**Task directions:** Convert every line of the material below into a Markdown table with the columns "Row" and "Material line", skipping blank lines. Number the rows in order.
** start Data for this task **
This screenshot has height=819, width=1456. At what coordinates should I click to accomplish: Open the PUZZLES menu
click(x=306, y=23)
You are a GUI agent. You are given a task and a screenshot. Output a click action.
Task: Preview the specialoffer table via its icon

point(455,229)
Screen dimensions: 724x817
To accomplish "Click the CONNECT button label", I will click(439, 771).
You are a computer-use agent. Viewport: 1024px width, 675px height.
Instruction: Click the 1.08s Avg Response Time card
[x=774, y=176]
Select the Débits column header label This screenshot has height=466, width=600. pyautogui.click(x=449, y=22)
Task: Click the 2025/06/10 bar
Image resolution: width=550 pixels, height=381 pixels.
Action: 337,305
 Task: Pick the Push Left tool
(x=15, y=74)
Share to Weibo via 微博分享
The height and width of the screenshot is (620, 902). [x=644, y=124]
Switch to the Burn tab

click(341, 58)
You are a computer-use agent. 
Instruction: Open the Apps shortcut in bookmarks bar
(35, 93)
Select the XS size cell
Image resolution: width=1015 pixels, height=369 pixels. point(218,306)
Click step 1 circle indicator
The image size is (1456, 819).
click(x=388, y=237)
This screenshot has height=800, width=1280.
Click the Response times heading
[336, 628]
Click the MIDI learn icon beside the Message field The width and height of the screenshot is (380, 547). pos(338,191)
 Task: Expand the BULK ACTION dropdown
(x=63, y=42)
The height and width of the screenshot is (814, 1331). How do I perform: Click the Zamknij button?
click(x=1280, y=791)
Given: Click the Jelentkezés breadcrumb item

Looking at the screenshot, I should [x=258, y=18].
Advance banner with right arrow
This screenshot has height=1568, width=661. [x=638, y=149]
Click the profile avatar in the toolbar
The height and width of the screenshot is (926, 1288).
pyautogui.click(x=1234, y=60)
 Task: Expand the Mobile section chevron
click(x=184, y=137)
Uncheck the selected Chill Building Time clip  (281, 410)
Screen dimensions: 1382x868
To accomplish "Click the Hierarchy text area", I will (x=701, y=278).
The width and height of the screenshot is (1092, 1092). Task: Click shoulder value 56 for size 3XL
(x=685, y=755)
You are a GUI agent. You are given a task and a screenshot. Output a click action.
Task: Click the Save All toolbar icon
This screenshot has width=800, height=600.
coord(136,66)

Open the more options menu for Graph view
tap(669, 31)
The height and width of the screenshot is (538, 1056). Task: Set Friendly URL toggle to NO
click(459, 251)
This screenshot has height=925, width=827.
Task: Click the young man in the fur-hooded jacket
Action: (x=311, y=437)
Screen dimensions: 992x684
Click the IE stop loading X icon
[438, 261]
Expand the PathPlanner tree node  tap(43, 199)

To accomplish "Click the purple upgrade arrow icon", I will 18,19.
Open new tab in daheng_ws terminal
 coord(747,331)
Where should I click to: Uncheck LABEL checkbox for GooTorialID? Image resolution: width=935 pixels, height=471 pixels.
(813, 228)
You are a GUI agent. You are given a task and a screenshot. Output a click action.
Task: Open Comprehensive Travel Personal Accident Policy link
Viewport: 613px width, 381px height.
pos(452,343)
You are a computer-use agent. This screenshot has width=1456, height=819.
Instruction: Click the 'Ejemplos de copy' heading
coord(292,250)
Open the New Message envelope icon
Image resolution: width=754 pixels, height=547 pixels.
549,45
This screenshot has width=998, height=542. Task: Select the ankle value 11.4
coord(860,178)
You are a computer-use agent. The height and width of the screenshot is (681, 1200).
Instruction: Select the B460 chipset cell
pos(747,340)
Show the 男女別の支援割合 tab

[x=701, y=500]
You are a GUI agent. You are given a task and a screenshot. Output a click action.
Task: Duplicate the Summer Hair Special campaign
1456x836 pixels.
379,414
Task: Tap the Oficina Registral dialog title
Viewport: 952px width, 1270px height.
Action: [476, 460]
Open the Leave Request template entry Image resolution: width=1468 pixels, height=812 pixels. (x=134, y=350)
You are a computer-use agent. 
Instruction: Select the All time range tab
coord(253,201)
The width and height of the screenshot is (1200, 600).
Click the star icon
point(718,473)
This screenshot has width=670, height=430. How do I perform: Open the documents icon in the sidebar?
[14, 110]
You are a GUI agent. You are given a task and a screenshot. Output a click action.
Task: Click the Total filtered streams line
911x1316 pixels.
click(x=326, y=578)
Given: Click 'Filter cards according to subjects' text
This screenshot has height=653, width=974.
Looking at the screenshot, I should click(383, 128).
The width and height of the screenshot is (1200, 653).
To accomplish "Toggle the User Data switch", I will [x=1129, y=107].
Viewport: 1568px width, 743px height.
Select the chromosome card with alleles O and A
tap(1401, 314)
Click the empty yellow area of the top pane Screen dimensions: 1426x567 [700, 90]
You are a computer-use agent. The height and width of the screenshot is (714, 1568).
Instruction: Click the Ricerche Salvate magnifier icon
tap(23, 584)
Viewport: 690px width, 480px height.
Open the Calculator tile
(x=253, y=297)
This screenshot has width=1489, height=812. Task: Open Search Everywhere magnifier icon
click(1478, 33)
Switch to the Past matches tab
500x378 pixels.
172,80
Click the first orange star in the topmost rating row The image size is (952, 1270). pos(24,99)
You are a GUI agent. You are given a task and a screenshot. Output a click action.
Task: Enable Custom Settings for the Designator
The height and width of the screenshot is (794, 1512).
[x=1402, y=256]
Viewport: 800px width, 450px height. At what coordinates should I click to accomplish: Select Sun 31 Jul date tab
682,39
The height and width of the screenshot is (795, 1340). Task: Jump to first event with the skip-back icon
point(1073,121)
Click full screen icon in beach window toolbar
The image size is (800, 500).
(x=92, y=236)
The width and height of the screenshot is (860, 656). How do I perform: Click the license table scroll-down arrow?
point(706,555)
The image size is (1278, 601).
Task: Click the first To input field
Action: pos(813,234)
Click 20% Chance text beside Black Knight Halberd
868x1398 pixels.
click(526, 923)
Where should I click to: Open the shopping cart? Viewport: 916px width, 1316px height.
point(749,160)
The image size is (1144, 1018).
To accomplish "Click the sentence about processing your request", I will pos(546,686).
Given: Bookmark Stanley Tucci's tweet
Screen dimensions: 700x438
** end Data for this task **
**Completed exercise:**
| Row | Material line |
|---|---|
| 1 | This screenshot has height=819, width=1456. At what coordinates should I click to accomplish: Open the PUZZLES menu |
| 2 | click(x=306, y=23) |
| 3 | You are a GUI agent. You are given a task and a screenshot. Output a click action. |
| 4 | Task: Preview the specialoffer table via its icon |
| 5 | point(455,229) |
| 6 | Screen dimensions: 724x817 |
| 7 | To accomplish "Click the CONNECT button label", I will click(439, 771). |
| 8 | You are a computer-use agent. Viewport: 1024px width, 675px height. |
| 9 | Instruction: Click the 1.08s Avg Response Time card |
| 10 | [x=774, y=176] |
| 11 | Select the Débits column header label This screenshot has height=466, width=600. pyautogui.click(x=449, y=22) |
| 12 | Task: Click the 2025/06/10 bar |
| 13 | Image resolution: width=550 pixels, height=381 pixels. |
| 14 | Action: 337,305 |
| 15 |  Task: Pick the Push Left tool |
| 16 | (x=15, y=74) |
| 17 | Share to Weibo via 微博分享 |
| 18 | The height and width of the screenshot is (620, 902). [x=644, y=124] |
| 19 | Switch to the Burn tab |
| 20 | click(341, 58) |
| 21 | You are a computer-use agent.  |
| 22 | Instruction: Open the Apps shortcut in bookmarks bar |
| 23 | (35, 93) |
| 24 | Select the XS size cell |
| 25 | Image resolution: width=1015 pixels, height=369 pixels. point(218,306) |
| 26 | Click step 1 circle indicator |
| 27 | The image size is (1456, 819). |
| 28 | click(x=388, y=237) |
| 29 | This screenshot has height=800, width=1280. |
| 30 | Click the Response times heading |
| 31 | [336, 628] |
| 32 | Click the MIDI learn icon beside the Message field The width and height of the screenshot is (380, 547). pos(338,191) |
| 33 |  Task: Expand the BULK ACTION dropdown |
| 34 | (x=63, y=42) |
| 35 | The height and width of the screenshot is (814, 1331). How do I perform: Click the Zamknij button? |
| 36 | click(x=1280, y=791) |
| 37 | Given: Click the Jelentkezés breadcrumb item |
| 38 | Looking at the screenshot, I should [x=258, y=18]. |
| 39 | Advance banner with right arrow |
| 40 | This screenshot has height=1568, width=661. [x=638, y=149] |
| 41 | Click the profile avatar in the toolbar |
| 42 | The height and width of the screenshot is (926, 1288). |
| 43 | pyautogui.click(x=1234, y=60) |
| 44 |  Task: Expand the Mobile section chevron |
| 45 | click(x=184, y=137) |
| 46 | Uncheck the selected Chill Building Time clip  (281, 410) |
| 47 | Screen dimensions: 1382x868 |
| 48 | To accomplish "Click the Hierarchy text area", I will (x=701, y=278). |
| 49 | The width and height of the screenshot is (1092, 1092). Task: Click shoulder value 56 for size 3XL |
| 50 | (x=685, y=755) |
| 51 | You are a GUI agent. You are given a task and a screenshot. Output a click action. |
| 52 | Task: Click the Save All toolbar icon |
| 53 | This screenshot has width=800, height=600. |
| 54 | coord(136,66) |
| 55 | Open the more options menu for Graph view |
| 56 | tap(669, 31) |
| 57 | The height and width of the screenshot is (538, 1056). Task: Set Friendly URL toggle to NO |
| 58 | click(459, 251) |
| 59 | This screenshot has height=925, width=827. |
| 60 | Task: Click the young man in the fur-hooded jacket |
| 61 | Action: (x=311, y=437) |
| 62 | Screen dimensions: 992x684 |
| 63 | Click the IE stop loading X icon |
| 64 | [438, 261] |
| 65 | Expand the PathPlanner tree node  tap(43, 199) |
| 66 | To accomplish "Click the purple upgrade arrow icon", I will 18,19. |
| 67 | Open new tab in daheng_ws terminal |
| 68 |  coord(747,331) |
| 69 | Where should I click to: Uncheck LABEL checkbox for GooTorialID? Image resolution: width=935 pixels, height=471 pixels. |
| 70 | (813, 228) |
| 71 | You are a GUI agent. You are given a task and a screenshot. Output a click action. |
| 72 | Task: Open Comprehensive Travel Personal Accident Policy link |
| 73 | Viewport: 613px width, 381px height. |
| 74 | pos(452,343) |
| 75 | You are a computer-use agent. This screenshot has width=1456, height=819. |
| 76 | Instruction: Click the 'Ejemplos de copy' heading |
| 77 | coord(292,250) |
| 78 | Open the New Message envelope icon |
| 79 | Image resolution: width=754 pixels, height=547 pixels. |
| 80 | 549,45 |
| 81 | This screenshot has width=998, height=542. Task: Select the ankle value 11.4 |
| 82 | coord(860,178) |
| 83 | You are a computer-use agent. The height and width of the screenshot is (681, 1200). |
| 84 | Instruction: Select the B460 chipset cell |
| 85 | pos(747,340) |
| 86 | Show the 男女別の支援割合 tab |
| 87 | [x=701, y=500] |
| 88 | You are a GUI agent. You are given a task and a screenshot. Output a click action. |
| 89 | Task: Duplicate the Summer Hair Special campaign |
| 90 | 1456x836 pixels. |
| 91 | 379,414 |
| 92 | Task: Tap the Oficina Registral dialog title |
| 93 | Viewport: 952px width, 1270px height. |
| 94 | Action: [476, 460] |
| 95 | Open the Leave Request template entry Image resolution: width=1468 pixels, height=812 pixels. (x=134, y=350) |
| 96 | You are a computer-use agent.  |
| 97 | Instruction: Select the All time range tab |
| 98 | coord(253,201) |
| 99 | The width and height of the screenshot is (1200, 600). |
| 100 | Click the star icon |
| 101 | point(718,473) |
| 102 | This screenshot has width=670, height=430. How do I perform: Open the documents icon in the sidebar? |
| 103 | [14, 110] |
| 104 | You are a GUI agent. You are given a task and a screenshot. Output a click action. |
| 105 | Task: Click the Total filtered streams line |
| 106 | 911x1316 pixels. |
| 107 | click(x=326, y=578) |
| 108 | Given: Click 'Filter cards according to subjects' text |
| 109 | This screenshot has height=653, width=974. |
| 110 | Looking at the screenshot, I should click(383, 128). |
| 111 | The width and height of the screenshot is (1200, 653). |
| 112 | To accomplish "Toggle the User Data switch", I will [x=1129, y=107]. |
| 113 | Viewport: 1568px width, 743px height. |
| 114 | Select the chromosome card with alleles O and A |
| 115 | tap(1401, 314) |
| 116 | Click the empty yellow area of the top pane Screen dimensions: 1426x567 [700, 90] |
| 117 | You are a computer-use agent. The height and width of the screenshot is (714, 1568). |
| 118 | Instruction: Click the Ricerche Salvate magnifier icon |
| 119 | tap(23, 584) |
| 120 | Viewport: 690px width, 480px height. |
| 121 | Open the Calculator tile |
| 122 | (x=253, y=297) |
| 123 | This screenshot has width=1489, height=812. Task: Open Search Everywhere magnifier icon |
| 124 | click(1478, 33) |
| 125 | Switch to the Past matches tab |
| 126 | 500x378 pixels. |
| 127 | 172,80 |
| 128 | Click the first orange star in the topmost rating row The image size is (952, 1270). pos(24,99) |
| 129 | You are a GUI agent. You are given a task and a screenshot. Output a click action. |
| 130 | Task: Enable Custom Settings for the Designator |
| 131 | The height and width of the screenshot is (794, 1512). |
| 132 | [x=1402, y=256] |
| 133 | Viewport: 800px width, 450px height. At what coordinates should I click to accomplish: Select Sun 31 Jul date tab |
| 134 | 682,39 |
| 135 | The height and width of the screenshot is (795, 1340). Task: Jump to first event with the skip-back icon |
| 136 | point(1073,121) |
| 137 | Click full screen icon in beach window toolbar |
| 138 | The image size is (800, 500). |
| 139 | (x=92, y=236) |
| 140 | The width and height of the screenshot is (860, 656). How do I perform: Click the license table scroll-down arrow? |
| 141 | point(706,555) |
| 142 | The image size is (1278, 601). |
| 143 | Task: Click the first To input field |
| 144 | Action: pos(813,234) |
| 145 | Click 20% Chance text beside Black Knight Halberd |
| 146 | 868x1398 pixels. |
| 147 | click(526, 923) |
| 148 | Where should I click to: Open the shopping cart? Viewport: 916px width, 1316px height. |
| 149 | point(749,160) |
| 150 | The image size is (1144, 1018). |
| 151 | To accomplish "Click the sentence about processing your request", I will pos(546,686). |
| 152 | Given: Bookmark Stanley Tucci's tweet |
| 153 | Screen dimensions: 700x438 |